Я был в шоке от увиденного и поспешил уйти, сидел в своих покоях, будто ожидая откровения с небес, но его не было. Метался из угла в угол, приказал себе налить вина покрепче и тогда-то понял, почему моя жена так много пьёт. И пил, и пил, проснулся только утром, тогда мне и сказали, что Ээрдели ещё ночью с их высочеством собрали людей и отправились по тому маршруту, что указал легат, а я схватился за перо и пергамент, написал письмо в Ровенну. Послал в пекло свои обещания по поводу Осе и приказал Болту собрать людей и освободить Меланту! Бог с ними, с гирифорцами. В самом деле, не такой ценой! Мать мне всю душу изодрала уже своими требованиями продолжать шантаж, и я просто послал их всех и отправил то послание с почтовым соколом. Когда птица улетела, я почувствовал волну какого-то облегчения. Послал за леди Нилой, Имой, но ко мне их не привели, Корвен передал, что с девочкой всё хорошо, но она всё ещё молчит, а если хочет что-то, куксится и показывает ручкой. А потом он сказал мне то, что окончательно выбило меня из колеи. Но вы и сами всё знаете. Той ночью после расправы, пока я, пьяный, спал, устроили пожар и сбежали из темницы почти все пленники. Таков итог.

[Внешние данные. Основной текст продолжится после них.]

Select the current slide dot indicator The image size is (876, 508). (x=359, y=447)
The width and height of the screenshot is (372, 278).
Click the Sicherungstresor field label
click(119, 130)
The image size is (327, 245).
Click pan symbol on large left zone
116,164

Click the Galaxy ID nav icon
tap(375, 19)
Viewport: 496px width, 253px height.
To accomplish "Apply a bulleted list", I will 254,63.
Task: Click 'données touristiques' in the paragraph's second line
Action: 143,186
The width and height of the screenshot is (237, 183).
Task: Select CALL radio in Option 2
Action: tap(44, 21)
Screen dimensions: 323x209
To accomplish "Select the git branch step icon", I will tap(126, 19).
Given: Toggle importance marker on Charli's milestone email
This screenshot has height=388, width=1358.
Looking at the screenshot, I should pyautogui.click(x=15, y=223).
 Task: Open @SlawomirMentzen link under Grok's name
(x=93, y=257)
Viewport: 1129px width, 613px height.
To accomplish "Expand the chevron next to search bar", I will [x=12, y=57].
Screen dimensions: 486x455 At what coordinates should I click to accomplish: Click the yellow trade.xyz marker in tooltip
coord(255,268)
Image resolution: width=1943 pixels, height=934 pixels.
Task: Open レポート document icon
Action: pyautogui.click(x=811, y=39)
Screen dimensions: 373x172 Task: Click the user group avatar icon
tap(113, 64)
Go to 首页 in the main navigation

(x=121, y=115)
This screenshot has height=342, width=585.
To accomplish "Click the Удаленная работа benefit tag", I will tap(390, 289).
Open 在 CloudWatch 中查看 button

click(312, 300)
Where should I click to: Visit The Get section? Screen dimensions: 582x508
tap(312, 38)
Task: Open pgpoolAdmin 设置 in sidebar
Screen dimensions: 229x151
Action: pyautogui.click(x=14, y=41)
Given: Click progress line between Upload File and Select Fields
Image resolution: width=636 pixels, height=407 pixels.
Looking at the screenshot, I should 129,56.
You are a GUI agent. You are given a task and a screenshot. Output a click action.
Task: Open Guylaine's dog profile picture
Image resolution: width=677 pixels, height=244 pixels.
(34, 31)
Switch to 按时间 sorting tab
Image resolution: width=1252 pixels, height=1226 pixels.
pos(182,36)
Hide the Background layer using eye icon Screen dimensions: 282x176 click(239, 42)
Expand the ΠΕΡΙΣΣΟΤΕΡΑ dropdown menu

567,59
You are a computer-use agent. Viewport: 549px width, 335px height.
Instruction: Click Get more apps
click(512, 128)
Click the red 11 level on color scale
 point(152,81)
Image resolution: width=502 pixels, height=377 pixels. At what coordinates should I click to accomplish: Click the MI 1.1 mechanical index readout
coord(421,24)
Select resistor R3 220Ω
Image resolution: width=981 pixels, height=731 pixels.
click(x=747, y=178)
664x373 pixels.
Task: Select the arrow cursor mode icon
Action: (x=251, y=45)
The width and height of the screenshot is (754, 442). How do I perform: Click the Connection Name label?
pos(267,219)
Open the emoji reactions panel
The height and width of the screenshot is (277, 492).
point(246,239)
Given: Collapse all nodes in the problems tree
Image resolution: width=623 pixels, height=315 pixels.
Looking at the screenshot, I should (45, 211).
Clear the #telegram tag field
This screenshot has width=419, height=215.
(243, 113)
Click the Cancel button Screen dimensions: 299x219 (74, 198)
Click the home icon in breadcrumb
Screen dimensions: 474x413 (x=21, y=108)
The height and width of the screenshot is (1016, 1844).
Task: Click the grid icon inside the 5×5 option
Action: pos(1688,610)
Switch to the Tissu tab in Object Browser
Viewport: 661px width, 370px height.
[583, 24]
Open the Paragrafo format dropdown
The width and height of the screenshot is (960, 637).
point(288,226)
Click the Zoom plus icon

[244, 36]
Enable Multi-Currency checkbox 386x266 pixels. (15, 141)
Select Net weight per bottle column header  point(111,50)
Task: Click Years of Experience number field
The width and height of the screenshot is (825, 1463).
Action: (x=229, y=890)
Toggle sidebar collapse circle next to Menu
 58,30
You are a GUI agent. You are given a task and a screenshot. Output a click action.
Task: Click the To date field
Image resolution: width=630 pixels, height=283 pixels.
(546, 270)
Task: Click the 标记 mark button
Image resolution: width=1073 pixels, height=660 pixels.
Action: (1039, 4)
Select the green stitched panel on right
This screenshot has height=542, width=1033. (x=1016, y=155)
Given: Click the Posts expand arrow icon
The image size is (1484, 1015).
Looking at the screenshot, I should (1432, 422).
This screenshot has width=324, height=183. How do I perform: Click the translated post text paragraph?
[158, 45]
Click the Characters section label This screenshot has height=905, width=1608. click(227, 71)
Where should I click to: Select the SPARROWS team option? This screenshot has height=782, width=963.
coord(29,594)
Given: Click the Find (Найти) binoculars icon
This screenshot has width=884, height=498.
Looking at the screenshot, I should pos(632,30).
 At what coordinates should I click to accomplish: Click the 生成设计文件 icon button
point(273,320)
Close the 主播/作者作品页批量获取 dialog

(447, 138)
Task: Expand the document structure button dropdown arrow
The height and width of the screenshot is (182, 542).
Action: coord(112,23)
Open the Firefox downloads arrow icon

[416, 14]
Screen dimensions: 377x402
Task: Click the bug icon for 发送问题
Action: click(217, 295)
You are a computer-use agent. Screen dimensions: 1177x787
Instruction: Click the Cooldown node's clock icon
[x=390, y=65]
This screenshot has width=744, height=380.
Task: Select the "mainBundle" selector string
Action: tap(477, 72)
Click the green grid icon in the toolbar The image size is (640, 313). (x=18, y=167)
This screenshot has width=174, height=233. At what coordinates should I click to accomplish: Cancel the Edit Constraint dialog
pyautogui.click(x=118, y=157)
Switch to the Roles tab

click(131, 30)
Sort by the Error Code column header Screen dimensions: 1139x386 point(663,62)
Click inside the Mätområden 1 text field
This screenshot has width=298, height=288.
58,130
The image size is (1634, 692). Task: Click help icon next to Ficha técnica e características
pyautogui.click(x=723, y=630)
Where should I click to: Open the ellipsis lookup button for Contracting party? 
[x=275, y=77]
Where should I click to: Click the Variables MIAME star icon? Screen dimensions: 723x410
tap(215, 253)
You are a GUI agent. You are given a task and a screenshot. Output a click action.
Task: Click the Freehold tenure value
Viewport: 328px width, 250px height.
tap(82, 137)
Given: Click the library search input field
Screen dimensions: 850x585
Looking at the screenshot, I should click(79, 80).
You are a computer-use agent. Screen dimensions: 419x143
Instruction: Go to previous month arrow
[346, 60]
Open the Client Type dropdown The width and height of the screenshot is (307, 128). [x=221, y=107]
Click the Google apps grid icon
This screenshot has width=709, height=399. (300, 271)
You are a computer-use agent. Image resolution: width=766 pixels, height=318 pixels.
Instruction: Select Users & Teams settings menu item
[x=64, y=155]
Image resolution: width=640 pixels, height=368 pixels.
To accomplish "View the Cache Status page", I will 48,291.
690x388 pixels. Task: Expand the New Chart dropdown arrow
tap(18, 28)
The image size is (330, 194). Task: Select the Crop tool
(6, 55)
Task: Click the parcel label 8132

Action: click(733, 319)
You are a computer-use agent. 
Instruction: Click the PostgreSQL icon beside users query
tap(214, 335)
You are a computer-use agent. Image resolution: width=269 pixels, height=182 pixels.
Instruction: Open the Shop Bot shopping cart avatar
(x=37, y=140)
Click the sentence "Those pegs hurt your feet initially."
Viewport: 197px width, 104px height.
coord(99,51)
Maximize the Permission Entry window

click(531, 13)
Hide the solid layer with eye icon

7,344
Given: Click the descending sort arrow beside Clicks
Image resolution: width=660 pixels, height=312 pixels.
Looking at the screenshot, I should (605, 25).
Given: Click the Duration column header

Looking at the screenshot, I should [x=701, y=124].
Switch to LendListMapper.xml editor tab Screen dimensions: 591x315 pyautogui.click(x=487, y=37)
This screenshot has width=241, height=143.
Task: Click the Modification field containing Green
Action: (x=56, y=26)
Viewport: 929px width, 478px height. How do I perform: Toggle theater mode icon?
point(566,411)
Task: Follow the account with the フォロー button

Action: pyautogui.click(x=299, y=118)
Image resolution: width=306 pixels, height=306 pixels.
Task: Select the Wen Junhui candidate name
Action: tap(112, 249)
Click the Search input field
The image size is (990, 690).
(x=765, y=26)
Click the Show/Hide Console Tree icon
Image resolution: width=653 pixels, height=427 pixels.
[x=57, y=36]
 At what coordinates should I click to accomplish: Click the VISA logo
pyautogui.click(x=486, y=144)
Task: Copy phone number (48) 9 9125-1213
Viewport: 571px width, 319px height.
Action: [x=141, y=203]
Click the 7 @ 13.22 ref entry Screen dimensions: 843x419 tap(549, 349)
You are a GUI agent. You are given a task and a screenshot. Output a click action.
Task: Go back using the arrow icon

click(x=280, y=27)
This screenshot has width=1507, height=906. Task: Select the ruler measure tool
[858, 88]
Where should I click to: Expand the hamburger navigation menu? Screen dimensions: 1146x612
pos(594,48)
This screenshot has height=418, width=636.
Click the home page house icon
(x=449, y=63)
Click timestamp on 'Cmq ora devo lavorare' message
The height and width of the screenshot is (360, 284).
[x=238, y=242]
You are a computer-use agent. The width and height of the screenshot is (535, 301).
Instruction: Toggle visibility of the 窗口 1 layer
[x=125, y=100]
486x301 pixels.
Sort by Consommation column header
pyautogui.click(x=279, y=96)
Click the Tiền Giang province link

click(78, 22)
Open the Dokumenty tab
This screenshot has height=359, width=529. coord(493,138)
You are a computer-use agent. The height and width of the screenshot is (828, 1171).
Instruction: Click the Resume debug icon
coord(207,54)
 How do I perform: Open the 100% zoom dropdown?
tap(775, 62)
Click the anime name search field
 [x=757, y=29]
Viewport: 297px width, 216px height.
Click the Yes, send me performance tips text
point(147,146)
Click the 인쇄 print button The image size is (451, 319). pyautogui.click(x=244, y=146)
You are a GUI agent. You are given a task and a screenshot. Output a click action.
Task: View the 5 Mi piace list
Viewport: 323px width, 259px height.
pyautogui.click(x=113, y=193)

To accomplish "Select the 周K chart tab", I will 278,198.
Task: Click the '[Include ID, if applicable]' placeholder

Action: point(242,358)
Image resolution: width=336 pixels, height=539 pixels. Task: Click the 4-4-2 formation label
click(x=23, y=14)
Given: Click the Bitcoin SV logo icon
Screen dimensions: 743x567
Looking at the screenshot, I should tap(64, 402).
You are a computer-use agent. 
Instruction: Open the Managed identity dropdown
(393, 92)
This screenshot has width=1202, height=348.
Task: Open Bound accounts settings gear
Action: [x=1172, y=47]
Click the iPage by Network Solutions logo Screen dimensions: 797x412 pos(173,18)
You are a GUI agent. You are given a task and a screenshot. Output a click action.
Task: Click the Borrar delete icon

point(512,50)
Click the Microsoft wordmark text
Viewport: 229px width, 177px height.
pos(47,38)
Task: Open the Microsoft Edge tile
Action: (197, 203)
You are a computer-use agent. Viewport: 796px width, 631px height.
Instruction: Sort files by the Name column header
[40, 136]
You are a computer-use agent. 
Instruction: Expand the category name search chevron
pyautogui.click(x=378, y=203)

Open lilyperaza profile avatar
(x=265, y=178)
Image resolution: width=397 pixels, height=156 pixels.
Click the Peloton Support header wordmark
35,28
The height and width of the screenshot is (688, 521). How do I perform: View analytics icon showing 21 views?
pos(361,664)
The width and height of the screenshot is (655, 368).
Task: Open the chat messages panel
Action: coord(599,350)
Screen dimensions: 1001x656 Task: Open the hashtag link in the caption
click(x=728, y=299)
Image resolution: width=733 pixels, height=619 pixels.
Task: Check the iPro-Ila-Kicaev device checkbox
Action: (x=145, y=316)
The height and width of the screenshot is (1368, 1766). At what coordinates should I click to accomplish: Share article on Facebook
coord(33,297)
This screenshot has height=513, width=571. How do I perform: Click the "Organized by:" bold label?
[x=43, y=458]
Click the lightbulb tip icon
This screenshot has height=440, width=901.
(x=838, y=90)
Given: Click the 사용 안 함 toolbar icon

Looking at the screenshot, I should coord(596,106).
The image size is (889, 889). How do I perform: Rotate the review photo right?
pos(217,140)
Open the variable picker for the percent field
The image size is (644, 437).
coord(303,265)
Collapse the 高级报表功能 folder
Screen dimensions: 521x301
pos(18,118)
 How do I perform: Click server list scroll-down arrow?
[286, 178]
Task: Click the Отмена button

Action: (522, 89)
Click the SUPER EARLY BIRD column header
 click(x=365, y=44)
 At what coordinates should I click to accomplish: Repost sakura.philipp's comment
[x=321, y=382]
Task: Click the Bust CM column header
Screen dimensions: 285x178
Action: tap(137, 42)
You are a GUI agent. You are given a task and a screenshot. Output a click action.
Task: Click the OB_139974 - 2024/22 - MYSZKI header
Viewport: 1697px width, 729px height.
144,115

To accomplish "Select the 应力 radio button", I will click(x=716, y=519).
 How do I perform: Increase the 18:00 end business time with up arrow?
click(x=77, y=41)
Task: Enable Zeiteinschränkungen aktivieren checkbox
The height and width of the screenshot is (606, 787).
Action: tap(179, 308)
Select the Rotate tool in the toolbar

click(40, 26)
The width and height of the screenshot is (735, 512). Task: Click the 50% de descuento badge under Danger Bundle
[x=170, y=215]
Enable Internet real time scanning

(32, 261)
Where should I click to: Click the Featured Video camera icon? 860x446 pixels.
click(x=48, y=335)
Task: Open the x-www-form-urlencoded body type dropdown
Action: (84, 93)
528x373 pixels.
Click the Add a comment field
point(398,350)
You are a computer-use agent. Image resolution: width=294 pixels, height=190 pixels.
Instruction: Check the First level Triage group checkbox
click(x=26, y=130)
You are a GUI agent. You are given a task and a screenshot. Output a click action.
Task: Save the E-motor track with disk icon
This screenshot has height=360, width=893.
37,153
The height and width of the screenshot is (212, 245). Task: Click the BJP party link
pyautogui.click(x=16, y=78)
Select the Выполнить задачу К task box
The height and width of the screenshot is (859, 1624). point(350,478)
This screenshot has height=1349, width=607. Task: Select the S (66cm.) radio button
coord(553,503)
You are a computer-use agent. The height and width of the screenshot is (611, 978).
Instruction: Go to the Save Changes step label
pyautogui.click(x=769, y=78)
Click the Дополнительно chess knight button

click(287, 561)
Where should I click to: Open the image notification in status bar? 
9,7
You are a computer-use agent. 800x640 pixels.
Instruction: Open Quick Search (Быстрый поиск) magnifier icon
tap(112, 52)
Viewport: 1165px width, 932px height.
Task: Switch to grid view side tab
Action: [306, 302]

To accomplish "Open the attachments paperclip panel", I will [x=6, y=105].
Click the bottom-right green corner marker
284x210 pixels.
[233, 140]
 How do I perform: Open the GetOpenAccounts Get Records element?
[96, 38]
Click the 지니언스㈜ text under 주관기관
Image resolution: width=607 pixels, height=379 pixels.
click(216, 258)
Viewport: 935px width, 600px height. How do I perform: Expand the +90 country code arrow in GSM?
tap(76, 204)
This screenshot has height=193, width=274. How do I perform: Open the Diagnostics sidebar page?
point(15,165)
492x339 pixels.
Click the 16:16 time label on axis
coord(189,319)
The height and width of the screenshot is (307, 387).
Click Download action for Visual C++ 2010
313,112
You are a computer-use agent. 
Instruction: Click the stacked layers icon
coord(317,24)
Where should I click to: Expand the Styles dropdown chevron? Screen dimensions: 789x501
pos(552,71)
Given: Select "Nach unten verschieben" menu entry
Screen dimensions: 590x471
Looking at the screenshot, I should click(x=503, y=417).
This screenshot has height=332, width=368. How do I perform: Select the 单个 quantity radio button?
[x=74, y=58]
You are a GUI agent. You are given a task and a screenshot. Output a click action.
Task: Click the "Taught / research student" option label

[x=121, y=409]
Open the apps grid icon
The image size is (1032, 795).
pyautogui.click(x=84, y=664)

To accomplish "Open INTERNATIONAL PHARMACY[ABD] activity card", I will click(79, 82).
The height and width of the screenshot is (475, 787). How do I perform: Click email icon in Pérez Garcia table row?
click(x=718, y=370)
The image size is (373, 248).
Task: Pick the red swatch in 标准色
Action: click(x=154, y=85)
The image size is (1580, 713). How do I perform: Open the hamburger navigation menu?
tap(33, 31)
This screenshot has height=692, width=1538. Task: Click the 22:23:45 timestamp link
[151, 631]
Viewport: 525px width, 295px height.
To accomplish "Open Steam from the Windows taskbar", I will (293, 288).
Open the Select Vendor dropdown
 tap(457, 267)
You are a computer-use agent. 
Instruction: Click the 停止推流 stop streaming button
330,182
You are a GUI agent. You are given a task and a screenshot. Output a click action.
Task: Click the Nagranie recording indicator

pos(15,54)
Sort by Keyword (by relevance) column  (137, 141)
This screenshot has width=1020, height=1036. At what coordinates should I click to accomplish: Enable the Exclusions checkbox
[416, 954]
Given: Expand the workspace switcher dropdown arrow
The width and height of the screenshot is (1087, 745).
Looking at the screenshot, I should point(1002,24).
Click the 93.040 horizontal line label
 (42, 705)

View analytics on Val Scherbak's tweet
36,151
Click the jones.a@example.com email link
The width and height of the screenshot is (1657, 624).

Ноэ не был шокирован этой новостью – такие вещи, как бунт заключенных, мало кем остаются незамеченными, особенно когда за ними идет шлейф из убийств и огонь. Святой отец и сам был среди тех, кто после случившегося тушил пламя в подземелье и убирал тела, но он не стал прерывать короля замечанием, что не нуждается в пересказе известных ему событий.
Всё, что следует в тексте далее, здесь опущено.